China’s top securities regulator to crack down on market manipulators


Wu Qing, Chairman of the China Securities Regulatory Commission, answers a question at a press conference during the second session of the 14th National People’s Congress (NPC) in Beijing on March 6, 2024. (Photo by WANG Zhao / AFP) (Photo by WANG ZHAO/AFP via Getty Images)

Wang Zhao | Afp | Getty Images

BEIJING — China’s top securities regulator vowed to “strictly” crack down on market manipulators, while stating that protecting small investors was a “core task.”

Ensuring fairness, especially in a market dominated by smaller investors, is the regulator’s core task, said Wu Qing, chairman of the China Securities Regulatory Commission, on Wednesday at a joint press conference alongside the country’s other top economic and financial planners.

Wu outlined measures deemed necessary to improve the quality of listed companies and increase returns on investment. They include: encouraging listed companies to improve stability, timeliness and predictability of dividend payouts, stricter delisting rules, and expanding inspections of listed companies.

China's central bank governor said there was room to further cut banks' reserve requirements, and pledged to utilize monetary policy to prop up consumer prices.

China’s central bank governor says there’s room to cut banks’ reserve requirements

He said that openness, fairness and justice should be the most important principles in the capital market.

“China’s market is the second largest in the world, but it’s not as strong,” Wu said, adding the recent market volatility exposed deep-seated issues.

He said investors need to be better protected, so they can have confidence and trust. It would also attract longer term investors, he added.

At the same press conference, Pan Gongsheng, governor of the People’s Bank of China, also pledged support for overseas listings for high-quality Chinese companies.

Struggling markets

Following recent extreme market volatility, Beijing has stepped up measures to support its beleaguered stock markets in the last few weeks.

These include tightening regulatory restrictions on its rapidly booming quant trading industry and curbing short selling, changing its top securities regulator and share purchases by a “national team.”
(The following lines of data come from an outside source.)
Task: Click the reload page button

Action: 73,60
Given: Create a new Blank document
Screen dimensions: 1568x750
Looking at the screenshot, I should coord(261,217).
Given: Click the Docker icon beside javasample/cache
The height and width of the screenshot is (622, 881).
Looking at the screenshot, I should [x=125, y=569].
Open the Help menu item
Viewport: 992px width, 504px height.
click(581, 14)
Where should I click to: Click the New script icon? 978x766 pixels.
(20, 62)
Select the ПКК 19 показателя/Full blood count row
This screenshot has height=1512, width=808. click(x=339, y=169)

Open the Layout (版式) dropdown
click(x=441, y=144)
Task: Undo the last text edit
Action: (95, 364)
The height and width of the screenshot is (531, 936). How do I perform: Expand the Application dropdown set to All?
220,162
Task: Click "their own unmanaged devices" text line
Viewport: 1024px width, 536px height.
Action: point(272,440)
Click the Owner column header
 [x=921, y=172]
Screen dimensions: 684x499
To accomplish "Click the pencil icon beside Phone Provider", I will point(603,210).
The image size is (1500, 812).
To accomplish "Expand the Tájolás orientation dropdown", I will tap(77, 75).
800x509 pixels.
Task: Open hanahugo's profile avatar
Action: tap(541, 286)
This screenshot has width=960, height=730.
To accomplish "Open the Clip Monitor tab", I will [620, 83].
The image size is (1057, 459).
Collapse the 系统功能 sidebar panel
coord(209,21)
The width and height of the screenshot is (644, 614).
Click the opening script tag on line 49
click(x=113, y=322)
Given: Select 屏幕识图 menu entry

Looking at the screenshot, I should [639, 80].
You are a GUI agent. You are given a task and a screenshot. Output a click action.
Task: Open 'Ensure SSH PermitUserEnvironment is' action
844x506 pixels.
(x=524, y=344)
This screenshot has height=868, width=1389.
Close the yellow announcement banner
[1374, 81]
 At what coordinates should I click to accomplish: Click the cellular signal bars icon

The appointment of markets veteran Wu as chairman of the China Securities Regulatory Commission in early February preceded the curbs on quant traders.

A securities business hall in Fuyang, China, in December 2023.

Costfoto | Nurphoto | Getty Images

Wu is known as “Broker Butcher” for his crackdown on traders in his previous roles as acting vice mayor of China’s major financial hub Shanghai and chairman of the Shanghai Stock Exchange.

The Hang Seng Index, a benchmark of Hong Kong listings that includes many offshore Chinese stocks, is coming off four-straight annual losses, while the CSI300 index of the largest blue chips listed in the mainland has booked losses for three straight years.

With the mainland property market in the doldrums and the stock markets in freefall, desperate mainland investors had looked elsewhere for better returns despite stringent capital controls.

At last year’s parliamentary meeting, Beijing had announced an overhaul of finance and tech regulation by establishing party-led commissions to oversee the two sectors as Xi Jinping gained an unprecedented third term as president.